Resulüllah îslâm davetine başladığı zaman Kabe’nin içinde ve çevresinde sayısı 360’a varan put dikiliydi. Bunlar farklı kabilelere ve ailelere ait putlardı. Zira, Arapların hepsi aynı putlara tapmıyorlardı. Tüm Araplar için ortak sayılabilecek bir put yoktu. Herkesin putu farklıydı. Bir kişi, bir aile veya bir kabile, diğerlerinin putunu kabul etmek zorunda değildi. Çoğunluk tarafından kabul edilip saygı gösterilen putlar vardı ama bunların sayısı birkaçı geçmiyordu. Üstelik bu putlara karşı lakayt olan, kaba söz sarf eden, kötü davranışlar sergileyenler de eksik olmuyordu. Dolayısıyla, Mekkelilerce tapılmayan çok sayıda put Kabe’nin içinde ve çevresinde bulunuyor ve bu putlar Mekkeliler tarafından korunup, kollanıyordu. Putları koruma ve kollama görevini içten gelerek, büyük bir titizlikle yerine getiriyorlardı. Zira bu putlar Mekke için önemli bir ekonomik kaynaktı. Yarımadanın her yanındaki müşrikler Mekke’ye gelmek zorundaydılar, çünkü en önemli kutsalları olan Kabe Mekke’deydi; Kabe’ye gelmek zorundaydılar, çünkü taptıkları putları Kabe’deydi.

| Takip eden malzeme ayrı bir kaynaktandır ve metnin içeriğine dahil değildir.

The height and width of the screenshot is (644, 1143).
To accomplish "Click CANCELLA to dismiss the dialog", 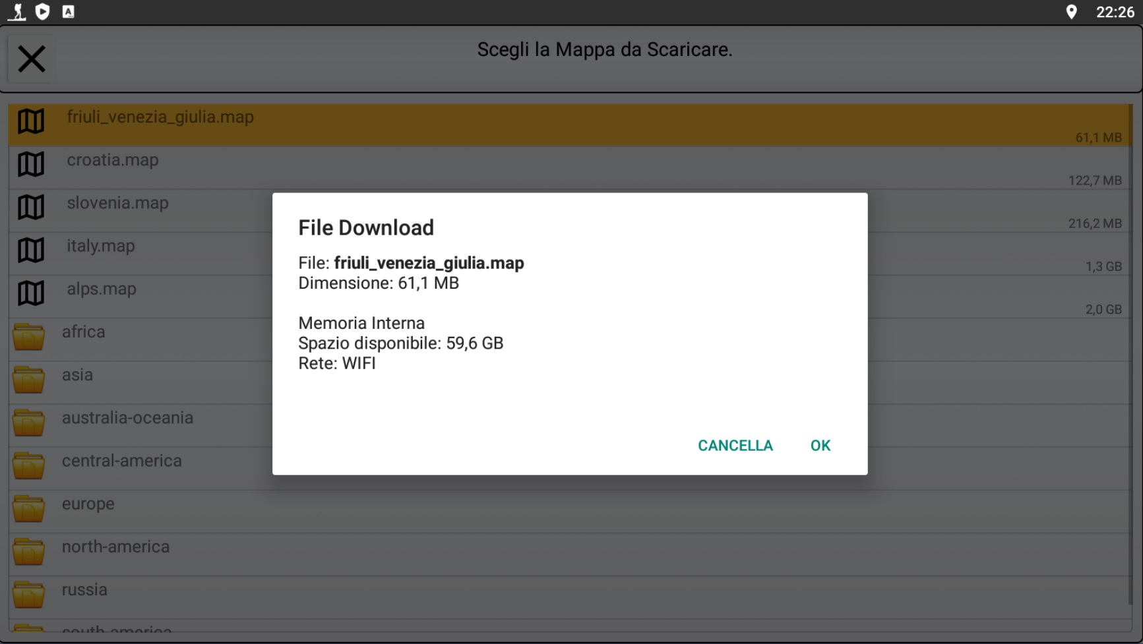I will (x=735, y=446).
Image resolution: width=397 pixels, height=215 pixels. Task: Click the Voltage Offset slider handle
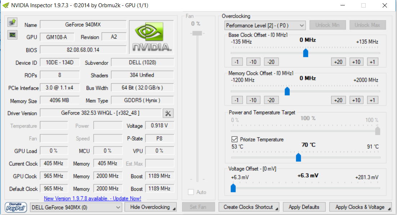click(x=233, y=188)
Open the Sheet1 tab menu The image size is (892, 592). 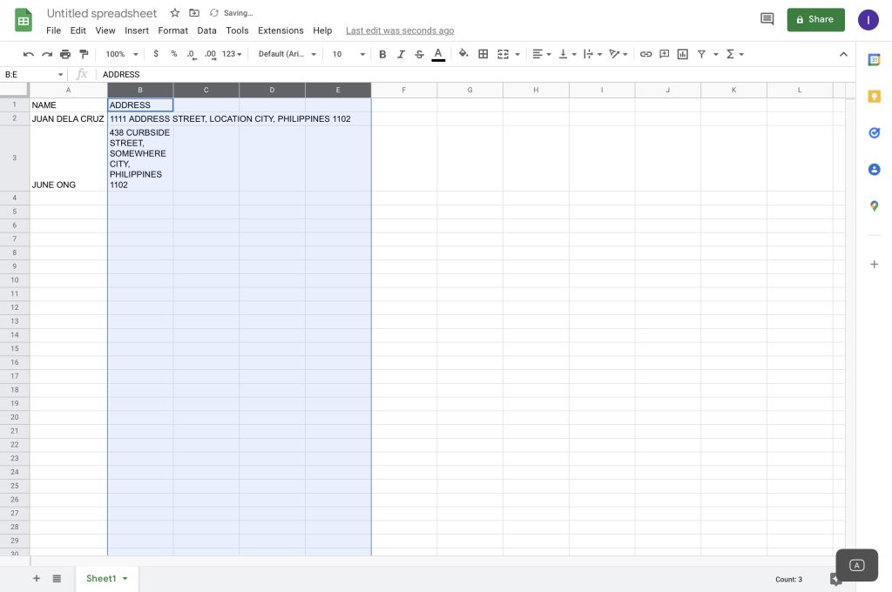(x=123, y=578)
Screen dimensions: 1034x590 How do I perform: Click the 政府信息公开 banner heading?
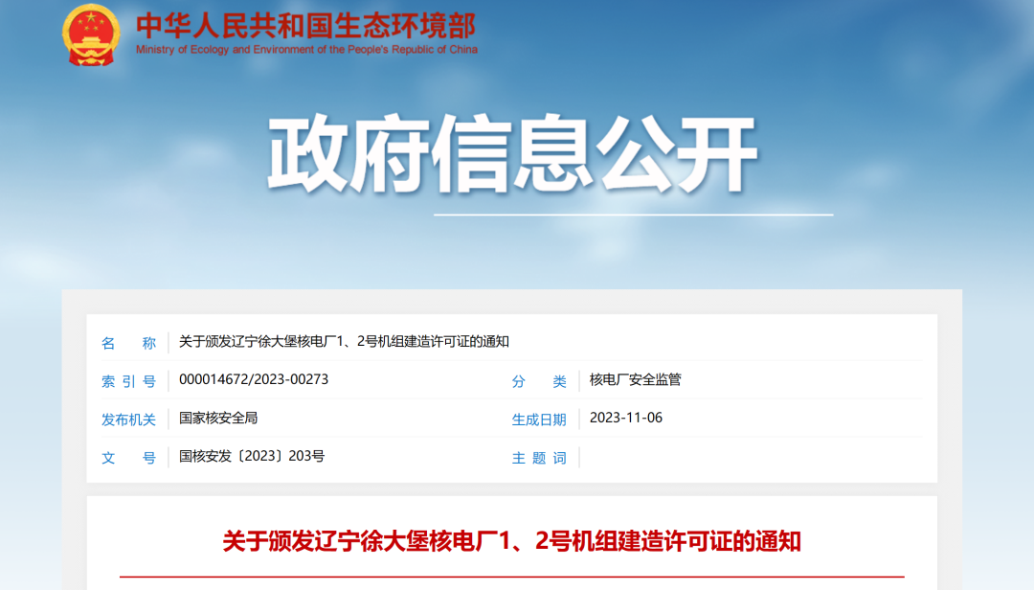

Kabe ve putlar nedeniyle düzenlenen hac töreninin Mekke ekonomisine katkısı ne kadar büyük olursa olsun, Mekkeliler bununla yetinmeyip ek gelir kaynakları da oluşturmuşlardı. Onlar Medine ve Taif gibi tarım veya hayvancılık yapılabilecek bir coğrafyada yaşamıyorlardı. Bu durumda ek gelir için, o günün şartlarında yapabilecekleri en önemli şey ticaretti. Mekkelilerin büyük kısmı tüccardı. Ticarî faaliyeti seçmelerinde, Mekkeli olmalarının etkisi büyüktü. Mekkeliler Kabe’nin ve putların bakıcısı, muhafızı olmalarının sağladığı imtiyazlar nedeniyle herhangi bir zarara uğramadan, tüm yanmada da ve hatta Bizans, Fars ve Habeştan da ticarî faaliyetlerde bulunabiliyorlardı. Arap yarımadasında ve çevre bölgelerde Kureyş’in kervanlarının her zaman ayrıcalığı vardı; eşkıya grupları Kureyş’in kervanlarına saldırmazlar; geçişlerini saygıyla izlerlerdi. Bu nedenle, yılın değişik mevsimlerinde düzenlenen çok büyük ticaret kervanlarını, en uzak bölgelere, başlarında az bir muhafız grubuyla gönderebiliyor ve çevre bölgelerin emir, vali veya krallarıyla yapılmış ilâf ismindeki özel ticaret anlaşmaları sayesinde büyük vergi muafiyetlerinden yararlanabiliyorlardı.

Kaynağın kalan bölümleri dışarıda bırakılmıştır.